**TASK PROMPT:** Retype every line from the one containing "The width and height of the screenshot is (674, 381)." through the last line of the records below, both included; leave out the pictures.

**Saved data entries:**

____

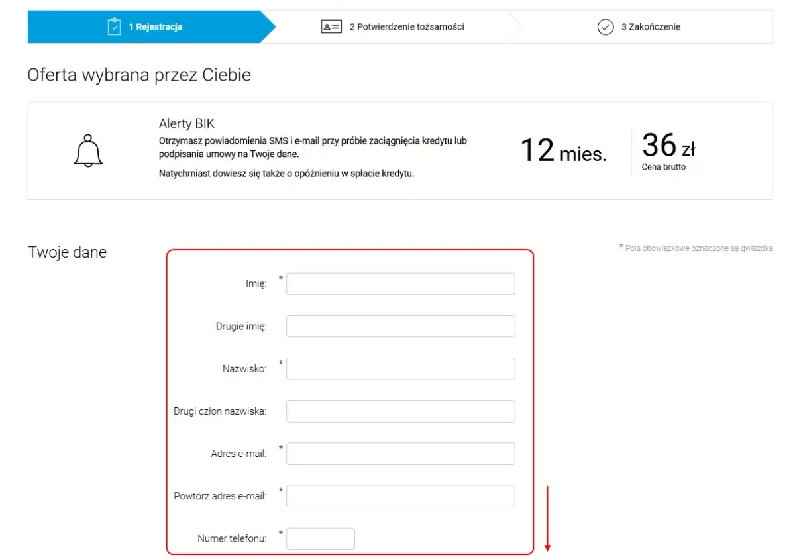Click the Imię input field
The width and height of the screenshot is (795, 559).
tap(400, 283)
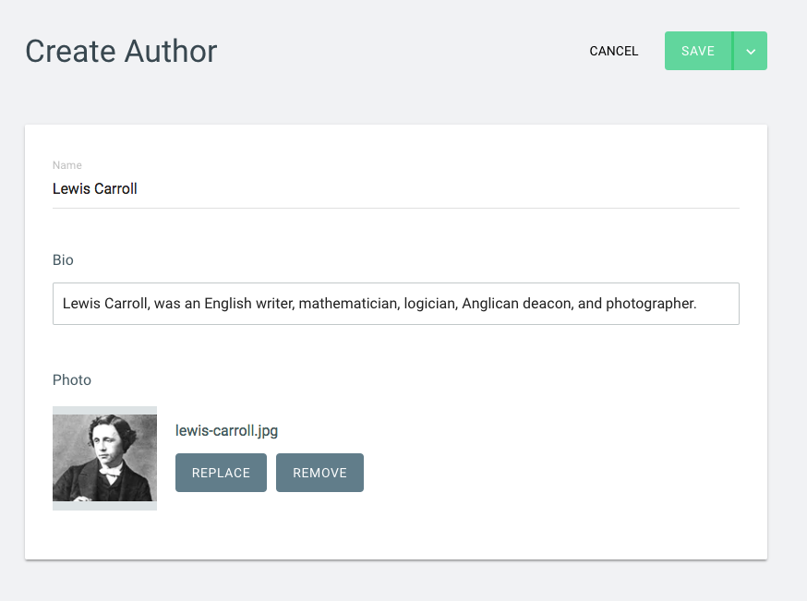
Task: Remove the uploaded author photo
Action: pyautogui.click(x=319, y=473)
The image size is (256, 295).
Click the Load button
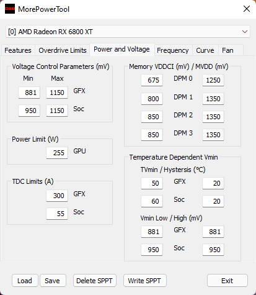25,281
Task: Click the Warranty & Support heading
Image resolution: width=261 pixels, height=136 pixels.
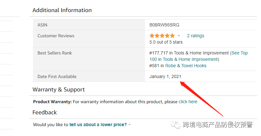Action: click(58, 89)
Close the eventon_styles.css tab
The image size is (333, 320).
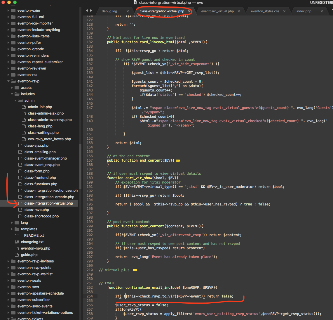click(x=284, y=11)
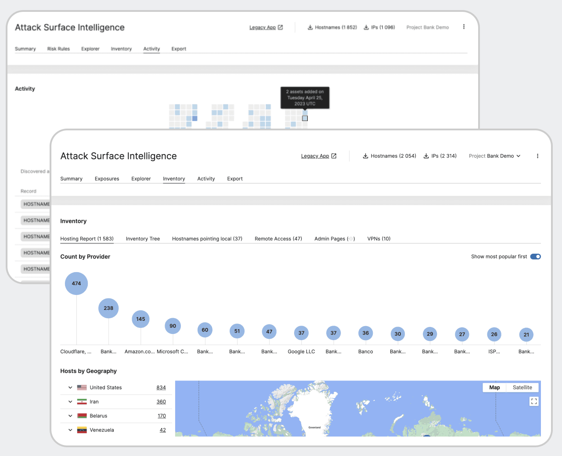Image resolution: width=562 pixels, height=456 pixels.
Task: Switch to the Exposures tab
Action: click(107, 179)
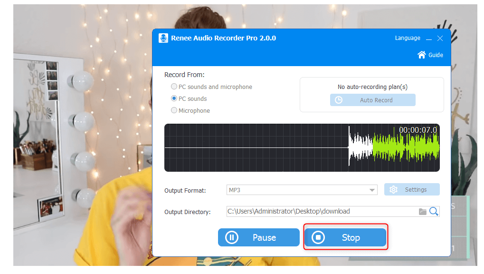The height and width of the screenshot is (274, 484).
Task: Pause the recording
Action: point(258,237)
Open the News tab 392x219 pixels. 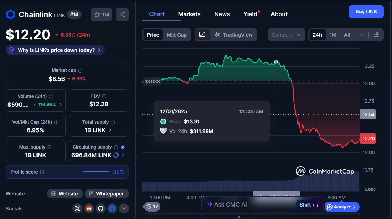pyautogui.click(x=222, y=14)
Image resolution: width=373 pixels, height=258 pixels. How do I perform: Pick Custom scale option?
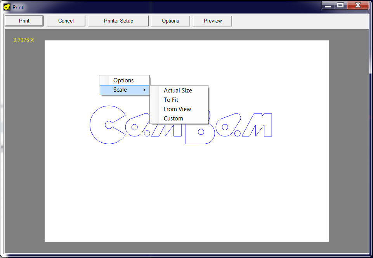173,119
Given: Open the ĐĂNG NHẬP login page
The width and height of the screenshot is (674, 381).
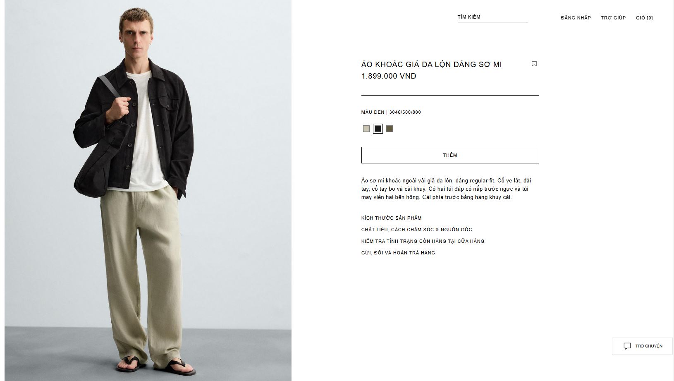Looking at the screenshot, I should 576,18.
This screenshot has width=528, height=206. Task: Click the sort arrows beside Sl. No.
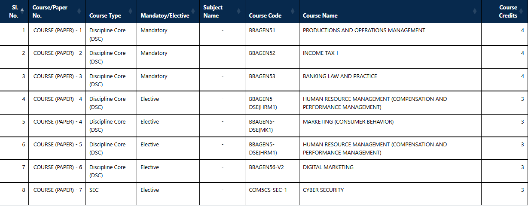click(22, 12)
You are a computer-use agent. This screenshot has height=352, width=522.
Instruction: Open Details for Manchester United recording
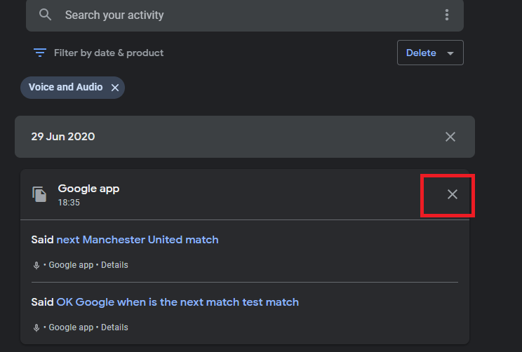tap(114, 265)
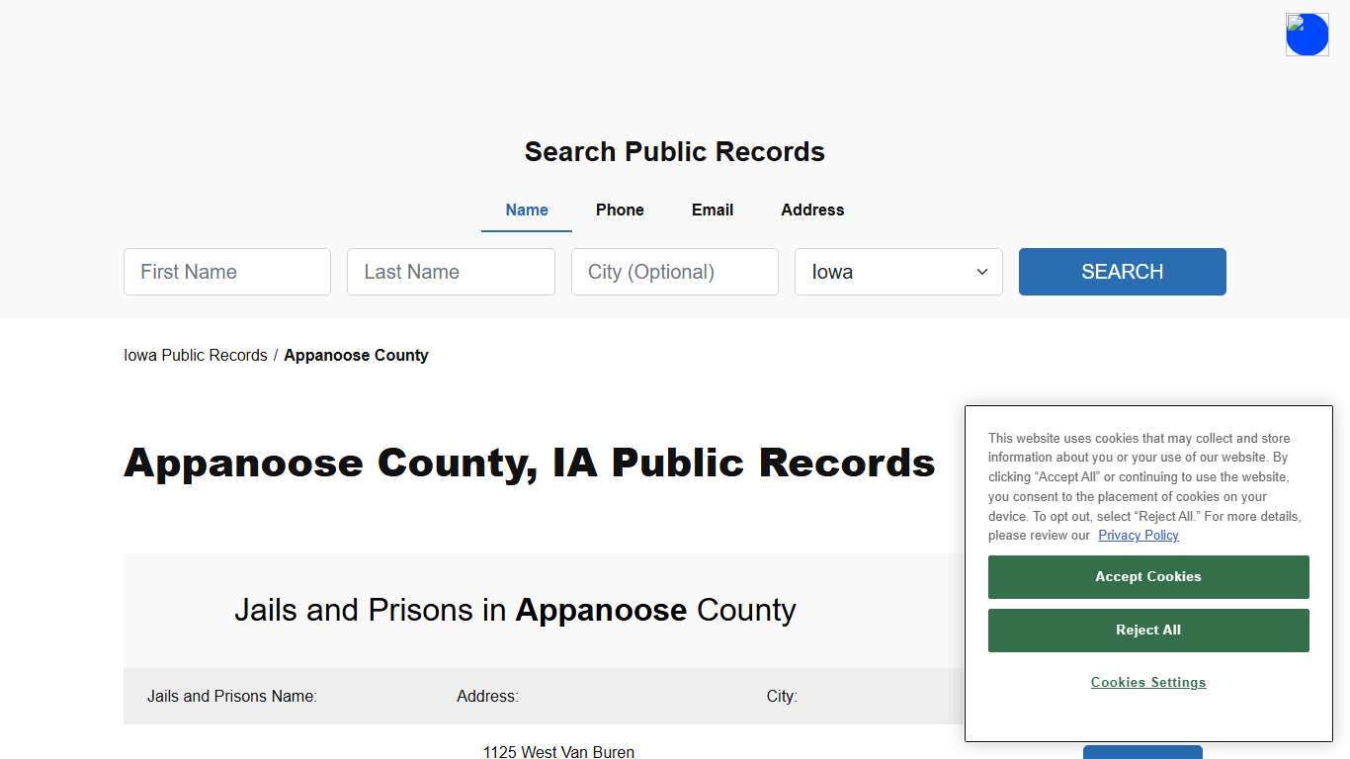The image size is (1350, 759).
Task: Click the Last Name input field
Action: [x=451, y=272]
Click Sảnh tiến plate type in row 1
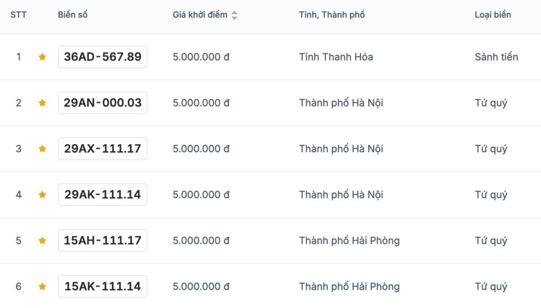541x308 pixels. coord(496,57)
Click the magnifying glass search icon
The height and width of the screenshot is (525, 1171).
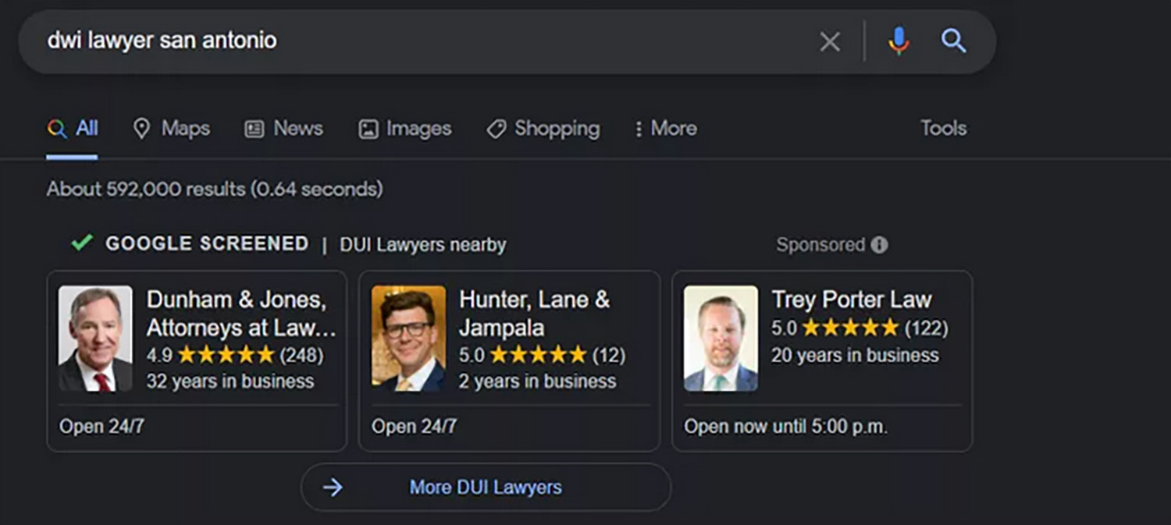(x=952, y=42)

____

**EXERCISE OUTPUT:**
The width and height of the screenshot is (674, 381).
Looking at the screenshot, I should 576,18.
This screenshot has width=528, height=206. Task: Click the sort arrows beside Sl. No.
click(22, 12)
You are a computer-use agent. This screenshot has height=352, width=522.
Instruction: Open Details for Manchester United recording
tap(114, 265)
The image size is (1350, 759).
Task: Click the Last Name input field
Action: [x=451, y=272]
Click Sảnh tiến plate type in row 1
541x308 pixels. coord(496,57)
Click the magnifying glass search icon
The height and width of the screenshot is (525, 1171).
(x=952, y=42)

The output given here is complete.